Karekare locals Vanessa Ingraham, 36, and her friend Dace Kalnina, 32, were hiking on a coastal track yesterday afternoon along from Karekare Beach when they noticed a lone man composing a message just above the high-tide mark on Mercer Bay.
Unaware the man was in dire straits after losing his surfboard and injured when he was pounded against rocks, the pair paused to take in the view high from their vantage point.

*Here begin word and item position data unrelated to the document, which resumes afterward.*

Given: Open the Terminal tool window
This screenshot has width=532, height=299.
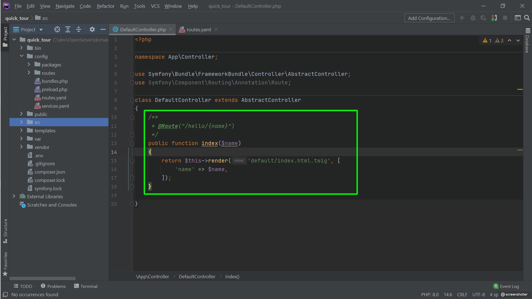Looking at the screenshot, I should point(86,286).
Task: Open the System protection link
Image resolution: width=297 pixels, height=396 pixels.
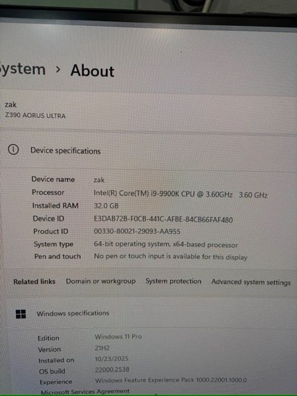Action: coord(173,282)
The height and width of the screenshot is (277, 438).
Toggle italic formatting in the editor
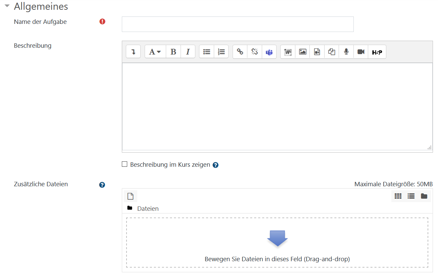pyautogui.click(x=188, y=52)
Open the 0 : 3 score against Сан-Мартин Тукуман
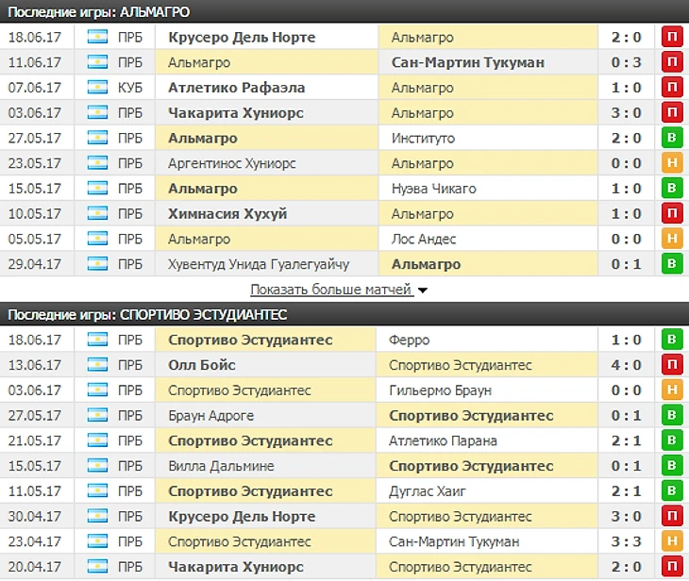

"We stopped and then we see this man trying to write with his leg something in the sand," said Kalnina.
"We wondered if he was being friendly and he started writing H, E, and we figured he was going to write a nice message of hello," said Ingraham.

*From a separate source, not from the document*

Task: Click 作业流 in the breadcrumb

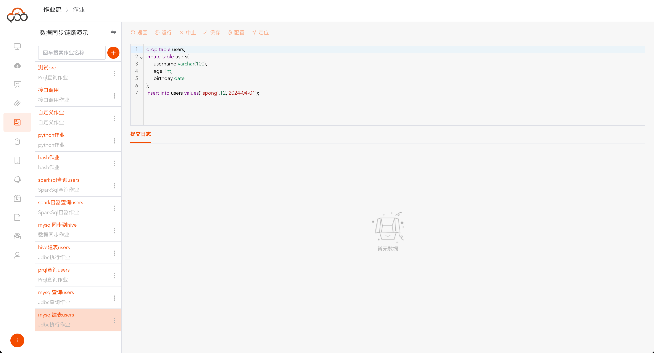Action: point(52,10)
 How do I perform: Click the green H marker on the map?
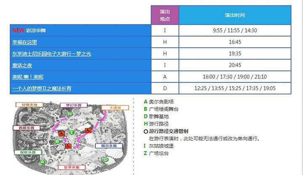click(x=70, y=114)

"Luckily we stuck around. The L became a P. At that point he finished writing and he collapsed onto the sand."
Kalnina said while they initially wondered if it was a prank, it took just a couple of seconds to realise the man was in trouble and they needed to act.
"We shouted at him but because we were so high up and it was windy we couldn't really understand what anybody was shouting back but he did see us and he was waving back.
"He waved at us back while he lay down on the sand so that's when we realised it was serious."
She called the local North Piha Surf Lifesaving Club to come to the man's aid and sent the dramatic photo taken high above the remote bay, showing the man prone on the sand near the single-word message.
"They reacted immediately. They kept calling me back for an update so we stuck around for 20 minutes just to see what happened."
She said at one point the man managed to stand up and walk around but had a severe limp. They later discovered he had suffered a bad gash to his leg during his tumultuous ordeal in the heavy surf where he had lost his surfboard and once on land tried for two hours to climb through bush to get to safety.
Ingraham said the pair were concerned lifeguards would have trouble spotting the man from the sea.
"It was really rough. We watched the jetski come in and there was a big surf break. They took a little while looking for him before they took the risk themselves of coming into the beach," said Kalnina.
They later saw the injured man sandwiched between lifeguards on the rescue craft leave the bay headed to Piha for medical attention.
The women said they were pleased their outing had meant they could help though they insisted their role was very much behind the scenes.
Said Ingraham: "I think we were just lucky to be in the right place at the right time."
"We're glad he's safe," said Kalnina.
The friends said learning the man's wife had phoned police concerned he hadn't returned from his surfing trip gave them a great feeling they had done the right thing.
"I think taking that situation seriously and reporting it, even it was a prank, raises awareness in the community of looking out for each other, especially in such an isolated place where we live," said Kalnina.
"I was feeling a bit guilty I wasn't helping clients when I went for a hike. The universe gave us another opportunity to help," said Ingraham.
Last night search and rescue supervisor John-Michael Swannix said the man was very lucky.
"The message in the sand is not visible from the walking tracks at the northern end of Mercer Bay, so it was very lucky the informant and her friend were at the southern end and able to see it.
"With Auckland in alert level 3, not as many people are out and about at the moment so it's also lucky someone was walking the track at that time."